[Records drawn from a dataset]

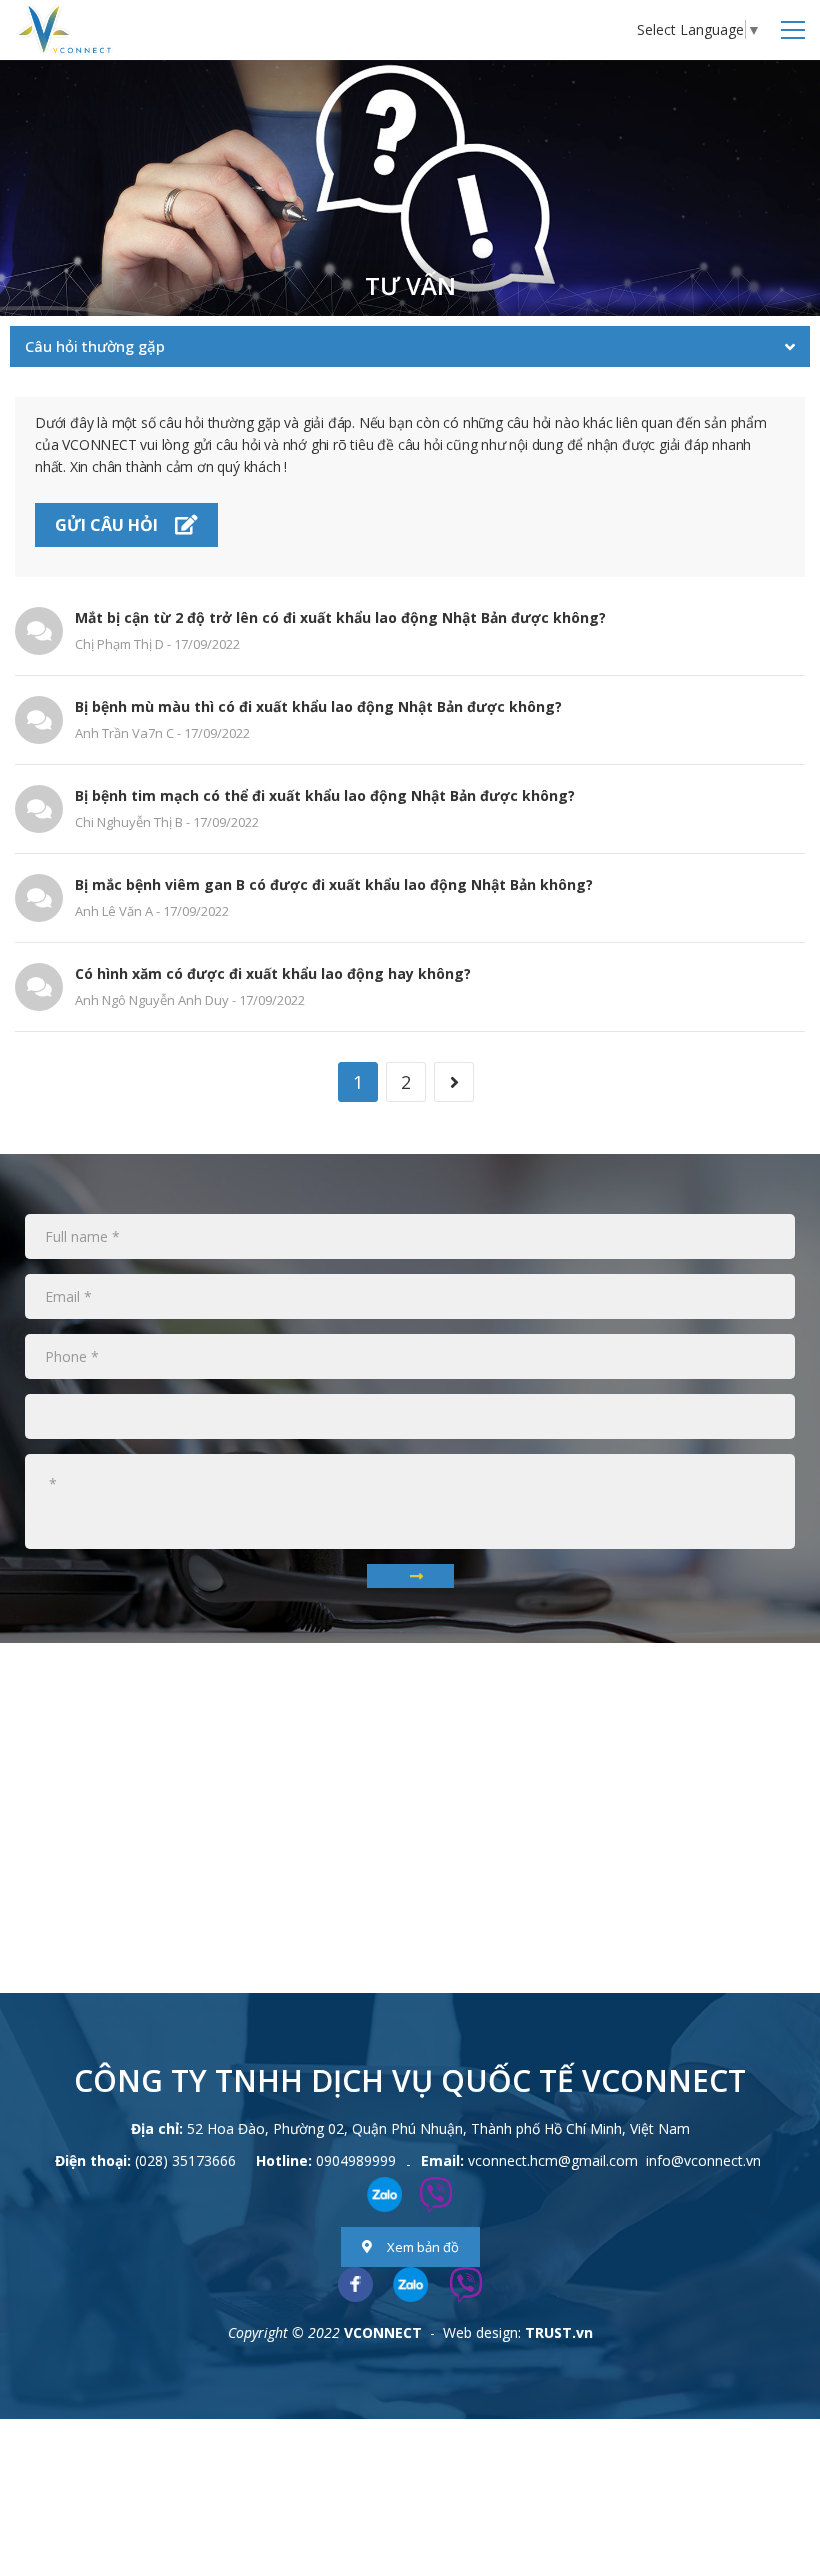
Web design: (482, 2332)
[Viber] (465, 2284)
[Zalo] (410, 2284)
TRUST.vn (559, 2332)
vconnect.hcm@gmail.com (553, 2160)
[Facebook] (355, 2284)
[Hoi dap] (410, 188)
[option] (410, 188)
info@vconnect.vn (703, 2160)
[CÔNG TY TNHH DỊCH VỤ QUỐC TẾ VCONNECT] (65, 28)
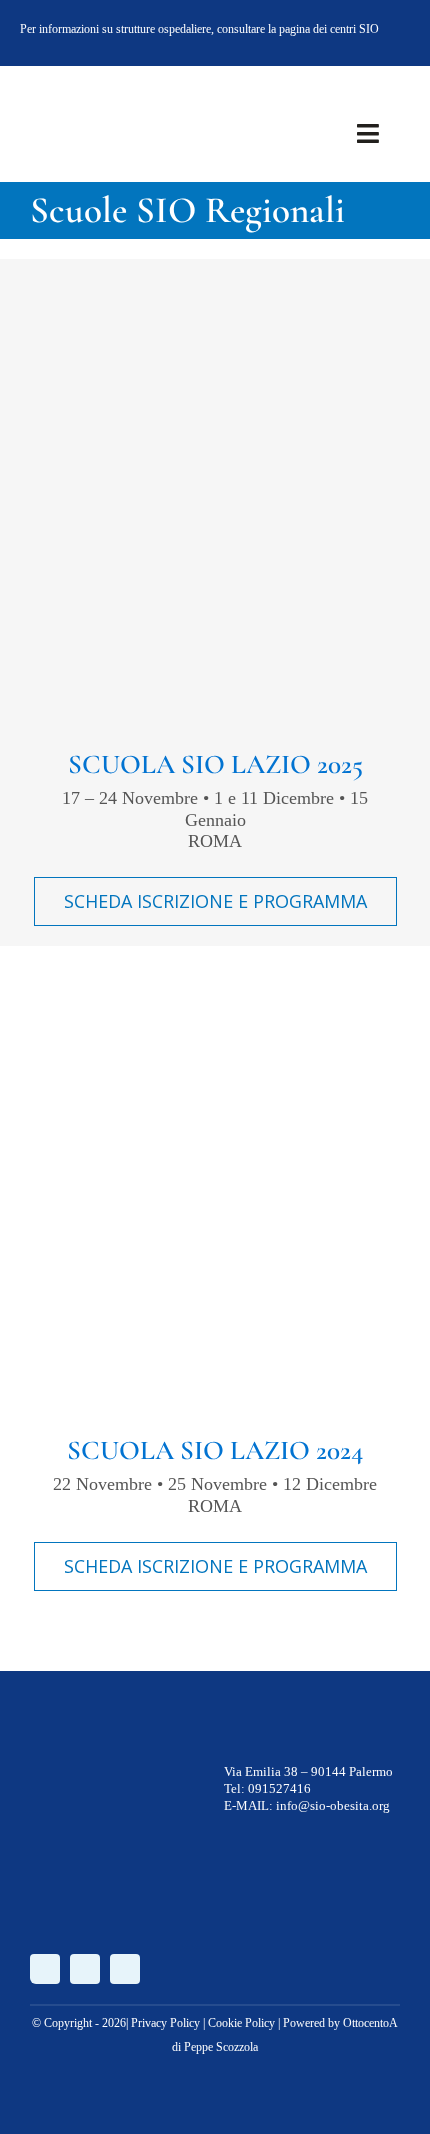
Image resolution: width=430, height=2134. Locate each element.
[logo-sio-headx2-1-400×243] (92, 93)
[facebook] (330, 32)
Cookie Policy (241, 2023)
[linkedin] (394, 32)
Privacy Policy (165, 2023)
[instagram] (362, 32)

...

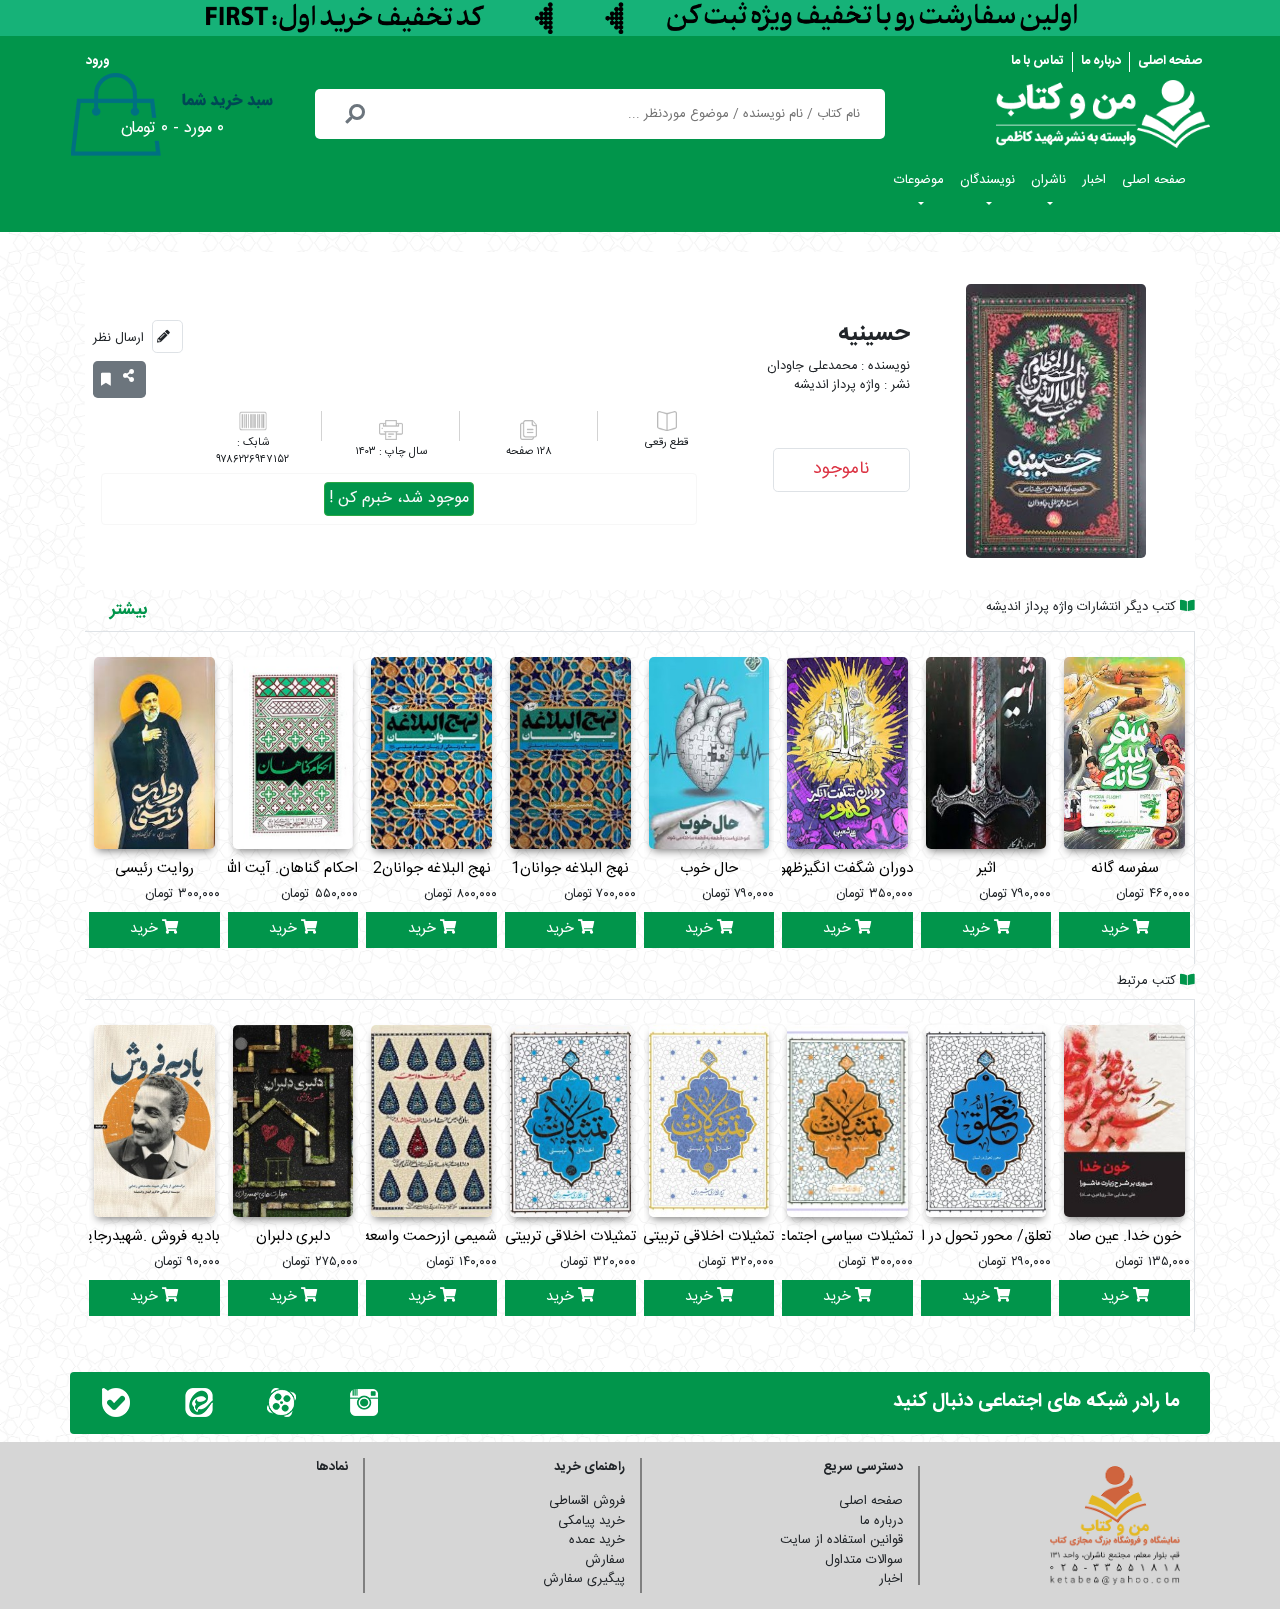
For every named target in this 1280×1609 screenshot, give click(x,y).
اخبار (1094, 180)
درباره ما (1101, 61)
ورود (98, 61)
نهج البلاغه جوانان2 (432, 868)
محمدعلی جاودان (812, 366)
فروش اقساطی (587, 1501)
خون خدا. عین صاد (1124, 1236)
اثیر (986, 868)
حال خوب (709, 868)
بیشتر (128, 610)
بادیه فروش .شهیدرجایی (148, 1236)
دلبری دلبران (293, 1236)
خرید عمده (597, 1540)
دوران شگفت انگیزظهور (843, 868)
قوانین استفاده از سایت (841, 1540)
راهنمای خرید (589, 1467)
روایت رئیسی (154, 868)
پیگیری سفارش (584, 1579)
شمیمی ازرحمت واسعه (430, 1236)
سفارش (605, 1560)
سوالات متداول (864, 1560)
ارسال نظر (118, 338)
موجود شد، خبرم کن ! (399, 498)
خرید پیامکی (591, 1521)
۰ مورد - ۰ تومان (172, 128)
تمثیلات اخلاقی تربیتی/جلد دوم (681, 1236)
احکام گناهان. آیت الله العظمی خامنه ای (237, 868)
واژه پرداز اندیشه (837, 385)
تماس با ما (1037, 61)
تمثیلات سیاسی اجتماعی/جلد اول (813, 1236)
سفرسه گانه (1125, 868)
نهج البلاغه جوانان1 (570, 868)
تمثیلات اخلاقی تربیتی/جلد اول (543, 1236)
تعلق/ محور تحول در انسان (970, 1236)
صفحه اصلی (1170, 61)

- Task prompt
Please, from the entries above, set down exactly the lines from the one containing "تمثیلات اخلاقی تربیتی/جلد دوم (681, 1236)" through the one containing "صفحه اصلی (1170, 61)", and only those.

- Your solution
تمثیلات اخلاقی تربیتی/جلد دوم (681, 1236)
احکام گناهان. آیت الله العظمی خامنه ای (237, 868)
واژه پرداز اندیشه (837, 385)
تماس با ما (1037, 61)
تمثیلات سیاسی اجتماعی/جلد اول (813, 1236)
سفرسه گانه (1125, 868)
نهج البلاغه جوانان1 (570, 868)
تمثیلات اخلاقی تربیتی/جلد اول (543, 1236)
تعلق/ محور تحول در انسان (970, 1236)
صفحه اصلی (1170, 61)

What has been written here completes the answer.